A recent New York Times column spotlights Professor Lenni Benson and the Safe Passage Project, the nonprofit she founded at NYLS.
The piece, by Tina Rosenberg, captures Safe Passage Project’s core work—representing unaccompanied immigrant and refugee children in deportation proceedings. Safe Passage is now the leading provider of these services in New York City, a fact Rosenberg highlights in her column.
“If a lawyer matters to an adult—and it really, really does,” Rosenberg writes, “it’s even more important for a child.”
Her piece also notes that family separation policies have resulted in new waves of unaccompanied minors, and immigration detention facilities sometimes hold children for weeks at a time, as they await court proceedings.
“There Was a Little Boy at the Table White-Knuckling the Chair”
Rosenberg recounts a moving story that underscores the importance of Safe Passage Project’s work:
In 2012, Lenni Benson, a professor at New York Law School, started visiting immigration courts for a report she was writing on how to improve them. In one courtroom, the judge was hearing the cases of children. “There was a little boy at the table white-knuckling the chair, with no one to help him,” she said. He was about eight. His mother, who was undocumented, was afraid to come into the building.

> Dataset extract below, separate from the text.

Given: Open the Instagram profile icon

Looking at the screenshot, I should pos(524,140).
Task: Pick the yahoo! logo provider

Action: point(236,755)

Professor Benson, who knew the judge, asked if she could act as a friend of the court. She said that the judge and the attorney for the government—whose job it was to try to get the boy deported—were both relieved. After talking to the boy through an interpreter, she asked the judge to postpone his case until she could get him a lawyer.
She went across the street to the boy’s mother. Then she called some of her former students, and got one to take the boy’s case for no pay.
Students and Alumni Make an Impact
Since Safe Passage Project was founded, NYLS students in the Immigration Law and Litigation Clinic have served as advocates for unaccompanied children and teenagers facing deportation. Alumni and outside volunteers have also contributed.
In the process, NYLS has become known as one of the country’s strongest immigration law programs. In addition to its Immigration Law and Litigation Clinic, NYLS launched an Asylum Clinic, which represents refugees seeking safety in the United States, including people fleeing LGBTQ discrimination and domestic violence, and has won asylum for numerous individuals.
The column’s title is a quote by Professor Benson that also serves as its concluding line: “If You’re Like Me, You Can’t Sit By. This Is America.”